Task directions »
Copy these lines word for word, starting at the first line and ending at the line containing "tap(368, 15)".

Data shown »
►

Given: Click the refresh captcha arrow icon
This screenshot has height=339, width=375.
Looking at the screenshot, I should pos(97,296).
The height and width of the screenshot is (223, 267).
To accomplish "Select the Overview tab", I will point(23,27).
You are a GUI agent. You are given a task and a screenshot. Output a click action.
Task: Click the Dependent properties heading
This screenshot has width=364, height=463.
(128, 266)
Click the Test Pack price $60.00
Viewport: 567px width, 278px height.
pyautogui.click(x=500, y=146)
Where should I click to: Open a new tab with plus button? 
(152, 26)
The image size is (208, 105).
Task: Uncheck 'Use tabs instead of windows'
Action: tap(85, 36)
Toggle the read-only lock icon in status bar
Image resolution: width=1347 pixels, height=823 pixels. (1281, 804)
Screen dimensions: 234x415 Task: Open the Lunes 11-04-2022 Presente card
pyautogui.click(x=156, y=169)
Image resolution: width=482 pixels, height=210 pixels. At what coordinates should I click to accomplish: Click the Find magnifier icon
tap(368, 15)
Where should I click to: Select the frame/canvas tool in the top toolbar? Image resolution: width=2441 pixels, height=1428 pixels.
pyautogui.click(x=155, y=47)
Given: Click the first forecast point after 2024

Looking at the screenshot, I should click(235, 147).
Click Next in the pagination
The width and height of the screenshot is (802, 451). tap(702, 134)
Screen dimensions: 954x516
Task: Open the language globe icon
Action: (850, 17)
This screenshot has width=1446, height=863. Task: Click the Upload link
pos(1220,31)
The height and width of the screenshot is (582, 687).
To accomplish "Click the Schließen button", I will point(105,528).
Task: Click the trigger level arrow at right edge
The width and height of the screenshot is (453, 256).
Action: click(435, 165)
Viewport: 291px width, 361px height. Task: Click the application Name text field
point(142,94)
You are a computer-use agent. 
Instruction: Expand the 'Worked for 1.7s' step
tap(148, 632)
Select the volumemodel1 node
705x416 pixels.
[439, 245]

◄

Result »
Given: Click the refresh captcha arrow icon
This screenshot has height=339, width=375.
Looking at the screenshot, I should pos(97,296).
The height and width of the screenshot is (223, 267).
To accomplish "Select the Overview tab", I will point(23,27).
You are a GUI agent. You are given a task and a screenshot. Output a click action.
Task: Click the Dependent properties heading
This screenshot has width=364, height=463.
(128, 266)
Click the Test Pack price $60.00
Viewport: 567px width, 278px height.
pyautogui.click(x=500, y=146)
Where should I click to: Open a new tab with plus button? 
(152, 26)
The image size is (208, 105).
Task: Uncheck 'Use tabs instead of windows'
Action: tap(85, 36)
Toggle the read-only lock icon in status bar
Image resolution: width=1347 pixels, height=823 pixels. (1281, 804)
Screen dimensions: 234x415 Task: Open the Lunes 11-04-2022 Presente card
pyautogui.click(x=156, y=169)
Image resolution: width=482 pixels, height=210 pixels. At what coordinates should I click to accomplish: Click the Find magnifier icon
tap(368, 15)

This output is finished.